(Data for this task begins)

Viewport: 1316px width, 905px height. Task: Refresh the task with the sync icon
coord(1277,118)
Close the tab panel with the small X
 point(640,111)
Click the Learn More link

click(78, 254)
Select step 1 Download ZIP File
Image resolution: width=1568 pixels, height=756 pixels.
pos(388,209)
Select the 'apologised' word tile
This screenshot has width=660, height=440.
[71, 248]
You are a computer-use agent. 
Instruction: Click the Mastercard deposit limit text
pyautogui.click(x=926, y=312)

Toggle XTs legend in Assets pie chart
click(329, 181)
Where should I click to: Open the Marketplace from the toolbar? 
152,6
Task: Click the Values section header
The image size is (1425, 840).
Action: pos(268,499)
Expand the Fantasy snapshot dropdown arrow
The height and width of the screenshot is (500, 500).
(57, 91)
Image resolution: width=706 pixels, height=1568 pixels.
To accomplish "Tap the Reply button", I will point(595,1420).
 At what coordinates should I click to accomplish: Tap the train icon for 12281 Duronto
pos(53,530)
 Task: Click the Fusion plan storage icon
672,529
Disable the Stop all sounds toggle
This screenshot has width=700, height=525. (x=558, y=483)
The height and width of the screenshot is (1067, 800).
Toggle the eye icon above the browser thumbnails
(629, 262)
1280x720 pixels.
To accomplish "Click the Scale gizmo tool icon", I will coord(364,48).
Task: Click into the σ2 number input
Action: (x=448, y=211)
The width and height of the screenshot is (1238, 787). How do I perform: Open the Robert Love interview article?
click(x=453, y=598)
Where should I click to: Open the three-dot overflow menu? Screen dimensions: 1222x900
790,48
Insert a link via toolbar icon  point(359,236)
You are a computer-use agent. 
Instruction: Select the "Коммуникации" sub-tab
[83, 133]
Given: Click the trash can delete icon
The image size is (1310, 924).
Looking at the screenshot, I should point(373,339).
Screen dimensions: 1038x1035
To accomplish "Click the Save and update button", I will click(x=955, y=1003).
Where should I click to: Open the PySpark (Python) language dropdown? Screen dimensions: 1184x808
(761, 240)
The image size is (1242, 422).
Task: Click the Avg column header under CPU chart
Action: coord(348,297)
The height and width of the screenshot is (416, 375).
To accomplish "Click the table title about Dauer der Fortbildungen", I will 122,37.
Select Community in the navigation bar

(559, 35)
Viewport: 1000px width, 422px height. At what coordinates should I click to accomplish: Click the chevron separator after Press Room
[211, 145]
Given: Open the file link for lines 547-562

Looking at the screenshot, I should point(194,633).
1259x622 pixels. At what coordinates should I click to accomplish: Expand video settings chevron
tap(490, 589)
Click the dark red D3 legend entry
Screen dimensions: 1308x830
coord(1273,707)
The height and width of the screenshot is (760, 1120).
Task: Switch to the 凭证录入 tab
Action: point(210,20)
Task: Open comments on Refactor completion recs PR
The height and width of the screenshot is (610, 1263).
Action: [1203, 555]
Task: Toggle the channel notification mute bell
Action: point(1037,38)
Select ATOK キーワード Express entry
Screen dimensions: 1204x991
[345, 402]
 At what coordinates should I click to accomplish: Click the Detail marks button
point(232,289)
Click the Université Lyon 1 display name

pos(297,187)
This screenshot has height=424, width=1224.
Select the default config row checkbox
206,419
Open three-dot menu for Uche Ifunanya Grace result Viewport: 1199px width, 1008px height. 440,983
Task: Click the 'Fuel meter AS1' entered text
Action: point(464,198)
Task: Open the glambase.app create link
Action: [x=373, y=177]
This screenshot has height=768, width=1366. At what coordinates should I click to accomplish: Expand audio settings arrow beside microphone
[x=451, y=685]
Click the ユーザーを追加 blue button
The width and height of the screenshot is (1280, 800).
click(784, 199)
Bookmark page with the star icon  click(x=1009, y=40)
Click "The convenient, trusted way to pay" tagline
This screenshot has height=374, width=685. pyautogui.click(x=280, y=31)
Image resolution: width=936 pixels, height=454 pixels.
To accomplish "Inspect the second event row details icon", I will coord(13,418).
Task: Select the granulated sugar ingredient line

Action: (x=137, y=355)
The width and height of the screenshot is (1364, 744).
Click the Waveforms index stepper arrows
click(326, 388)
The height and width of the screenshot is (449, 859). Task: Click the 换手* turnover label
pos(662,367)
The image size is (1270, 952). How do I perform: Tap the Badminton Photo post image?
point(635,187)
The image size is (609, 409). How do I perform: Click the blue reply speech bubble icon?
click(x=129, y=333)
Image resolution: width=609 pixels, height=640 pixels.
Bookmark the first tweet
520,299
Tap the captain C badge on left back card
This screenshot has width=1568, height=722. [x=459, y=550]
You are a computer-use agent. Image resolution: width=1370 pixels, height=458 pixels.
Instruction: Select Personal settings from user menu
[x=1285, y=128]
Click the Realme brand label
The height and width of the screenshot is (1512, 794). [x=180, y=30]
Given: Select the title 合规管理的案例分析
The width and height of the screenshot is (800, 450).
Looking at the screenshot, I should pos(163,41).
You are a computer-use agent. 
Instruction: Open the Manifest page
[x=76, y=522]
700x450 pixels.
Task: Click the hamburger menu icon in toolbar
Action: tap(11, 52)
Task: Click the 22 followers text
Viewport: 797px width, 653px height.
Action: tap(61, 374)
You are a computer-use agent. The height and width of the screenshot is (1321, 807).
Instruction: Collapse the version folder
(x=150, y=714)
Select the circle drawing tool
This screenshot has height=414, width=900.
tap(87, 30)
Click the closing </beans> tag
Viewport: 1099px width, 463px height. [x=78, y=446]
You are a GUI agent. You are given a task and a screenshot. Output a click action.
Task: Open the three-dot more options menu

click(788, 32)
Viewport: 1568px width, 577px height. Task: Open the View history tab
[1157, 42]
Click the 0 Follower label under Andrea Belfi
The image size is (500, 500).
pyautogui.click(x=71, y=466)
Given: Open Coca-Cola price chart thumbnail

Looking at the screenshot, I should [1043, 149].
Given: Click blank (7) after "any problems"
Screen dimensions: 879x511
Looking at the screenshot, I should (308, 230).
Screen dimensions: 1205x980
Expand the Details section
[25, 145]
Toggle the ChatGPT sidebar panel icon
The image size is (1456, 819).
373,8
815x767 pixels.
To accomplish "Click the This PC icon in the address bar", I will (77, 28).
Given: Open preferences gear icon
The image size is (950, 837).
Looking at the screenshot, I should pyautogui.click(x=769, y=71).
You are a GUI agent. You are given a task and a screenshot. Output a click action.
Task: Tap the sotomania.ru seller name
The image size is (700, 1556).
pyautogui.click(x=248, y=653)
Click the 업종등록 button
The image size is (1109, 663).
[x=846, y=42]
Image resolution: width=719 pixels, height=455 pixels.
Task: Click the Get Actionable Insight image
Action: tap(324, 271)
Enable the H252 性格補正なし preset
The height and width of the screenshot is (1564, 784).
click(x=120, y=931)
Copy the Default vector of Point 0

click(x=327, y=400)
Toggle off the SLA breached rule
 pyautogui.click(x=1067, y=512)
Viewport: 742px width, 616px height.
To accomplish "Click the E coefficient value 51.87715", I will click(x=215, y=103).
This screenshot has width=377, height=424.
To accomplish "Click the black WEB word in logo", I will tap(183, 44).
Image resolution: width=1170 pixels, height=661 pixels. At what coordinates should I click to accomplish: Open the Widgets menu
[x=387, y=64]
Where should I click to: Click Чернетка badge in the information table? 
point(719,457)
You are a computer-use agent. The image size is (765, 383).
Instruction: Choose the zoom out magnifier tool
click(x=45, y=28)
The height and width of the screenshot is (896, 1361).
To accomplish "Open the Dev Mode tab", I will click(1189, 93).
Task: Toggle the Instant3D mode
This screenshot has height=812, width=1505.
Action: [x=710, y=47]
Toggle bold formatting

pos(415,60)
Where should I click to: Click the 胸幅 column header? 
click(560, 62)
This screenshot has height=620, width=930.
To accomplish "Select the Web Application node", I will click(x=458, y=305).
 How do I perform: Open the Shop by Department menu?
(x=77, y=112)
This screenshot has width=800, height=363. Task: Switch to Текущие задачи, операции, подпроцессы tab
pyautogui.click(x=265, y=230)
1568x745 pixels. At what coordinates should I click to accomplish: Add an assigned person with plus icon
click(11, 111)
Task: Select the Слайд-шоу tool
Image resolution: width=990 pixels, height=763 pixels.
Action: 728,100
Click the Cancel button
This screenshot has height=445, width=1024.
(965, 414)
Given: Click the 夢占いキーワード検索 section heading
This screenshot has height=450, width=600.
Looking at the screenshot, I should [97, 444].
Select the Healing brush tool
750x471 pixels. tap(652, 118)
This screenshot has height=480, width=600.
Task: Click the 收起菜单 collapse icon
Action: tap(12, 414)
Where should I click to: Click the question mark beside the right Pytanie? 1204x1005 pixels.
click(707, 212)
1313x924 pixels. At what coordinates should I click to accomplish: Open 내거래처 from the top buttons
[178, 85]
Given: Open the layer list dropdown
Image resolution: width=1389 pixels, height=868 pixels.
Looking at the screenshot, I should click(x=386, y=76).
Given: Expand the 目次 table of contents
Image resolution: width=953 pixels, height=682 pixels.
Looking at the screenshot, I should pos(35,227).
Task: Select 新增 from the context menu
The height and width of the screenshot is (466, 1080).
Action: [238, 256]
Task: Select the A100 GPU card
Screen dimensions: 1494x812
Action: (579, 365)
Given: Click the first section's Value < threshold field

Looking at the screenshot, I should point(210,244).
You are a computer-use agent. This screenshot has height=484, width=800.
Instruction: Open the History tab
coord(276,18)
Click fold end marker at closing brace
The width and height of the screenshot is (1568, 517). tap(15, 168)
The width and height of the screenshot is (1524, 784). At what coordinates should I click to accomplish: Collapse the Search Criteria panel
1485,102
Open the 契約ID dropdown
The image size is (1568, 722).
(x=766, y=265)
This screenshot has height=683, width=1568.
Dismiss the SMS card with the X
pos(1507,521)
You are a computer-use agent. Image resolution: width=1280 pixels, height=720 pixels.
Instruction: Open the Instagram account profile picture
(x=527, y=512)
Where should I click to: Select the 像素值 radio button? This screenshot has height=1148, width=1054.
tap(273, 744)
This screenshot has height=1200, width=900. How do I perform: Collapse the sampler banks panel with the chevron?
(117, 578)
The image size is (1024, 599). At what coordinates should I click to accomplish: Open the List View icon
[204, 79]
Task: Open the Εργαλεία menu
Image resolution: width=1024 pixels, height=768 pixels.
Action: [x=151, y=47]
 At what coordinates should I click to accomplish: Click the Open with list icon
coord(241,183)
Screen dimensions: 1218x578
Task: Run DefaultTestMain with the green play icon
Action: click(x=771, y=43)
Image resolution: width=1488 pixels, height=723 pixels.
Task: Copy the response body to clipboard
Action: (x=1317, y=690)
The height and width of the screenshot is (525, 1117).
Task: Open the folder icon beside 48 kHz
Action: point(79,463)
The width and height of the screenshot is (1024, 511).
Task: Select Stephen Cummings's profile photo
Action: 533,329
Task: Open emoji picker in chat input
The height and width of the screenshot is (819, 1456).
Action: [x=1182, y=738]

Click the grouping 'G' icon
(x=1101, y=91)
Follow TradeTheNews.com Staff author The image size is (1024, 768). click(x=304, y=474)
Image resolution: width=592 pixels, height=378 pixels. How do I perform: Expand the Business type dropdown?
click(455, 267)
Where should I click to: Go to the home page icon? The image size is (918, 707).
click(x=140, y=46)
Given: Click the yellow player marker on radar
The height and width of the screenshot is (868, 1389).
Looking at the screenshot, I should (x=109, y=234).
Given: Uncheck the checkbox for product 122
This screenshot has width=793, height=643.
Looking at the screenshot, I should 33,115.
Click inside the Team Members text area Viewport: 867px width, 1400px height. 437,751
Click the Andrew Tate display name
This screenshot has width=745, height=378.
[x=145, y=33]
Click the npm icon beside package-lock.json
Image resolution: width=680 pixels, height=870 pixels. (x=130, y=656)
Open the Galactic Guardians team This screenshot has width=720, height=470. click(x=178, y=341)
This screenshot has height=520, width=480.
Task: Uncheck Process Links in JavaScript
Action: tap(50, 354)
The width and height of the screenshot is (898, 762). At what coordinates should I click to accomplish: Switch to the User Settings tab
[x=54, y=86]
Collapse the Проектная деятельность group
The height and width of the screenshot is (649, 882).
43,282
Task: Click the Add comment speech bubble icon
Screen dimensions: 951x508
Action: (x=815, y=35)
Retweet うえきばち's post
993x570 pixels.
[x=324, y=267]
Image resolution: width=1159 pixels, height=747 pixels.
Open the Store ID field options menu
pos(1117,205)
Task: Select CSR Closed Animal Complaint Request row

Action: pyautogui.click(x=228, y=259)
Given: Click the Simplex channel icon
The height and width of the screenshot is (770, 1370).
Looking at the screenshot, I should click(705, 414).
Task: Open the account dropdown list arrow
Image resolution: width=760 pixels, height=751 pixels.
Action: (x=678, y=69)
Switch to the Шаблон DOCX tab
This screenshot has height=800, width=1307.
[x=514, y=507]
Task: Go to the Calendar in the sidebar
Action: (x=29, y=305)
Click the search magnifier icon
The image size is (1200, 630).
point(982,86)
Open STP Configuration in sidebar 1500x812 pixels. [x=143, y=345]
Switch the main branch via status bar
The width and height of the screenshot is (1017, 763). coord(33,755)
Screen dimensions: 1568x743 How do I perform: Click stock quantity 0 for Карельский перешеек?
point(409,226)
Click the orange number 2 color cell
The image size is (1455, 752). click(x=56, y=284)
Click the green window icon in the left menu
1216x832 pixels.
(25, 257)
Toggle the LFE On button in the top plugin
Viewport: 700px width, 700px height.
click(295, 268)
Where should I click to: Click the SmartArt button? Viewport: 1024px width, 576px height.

(Data for this task ends)

▶ [Problem requirements]:
Please copy each line of the records above that holds the word "computer".

▶ [Exercise solution]:
You are a computer-use agent. 
You are a computer-use agent. 
You are a computer-use agent. Image resolution: width=1370 pixels, height=458 pixels.
You are a computer-use agent. 
You are a computer-use agent. The height and width of the screenshot is (1321, 807).
You are a computer-use agent. The image size is (765, 383).
You are a computer-use agent. This screenshot has height=484, width=800.
You are a computer-use agent. Image resolution: width=1280 pixels, height=720 pixels.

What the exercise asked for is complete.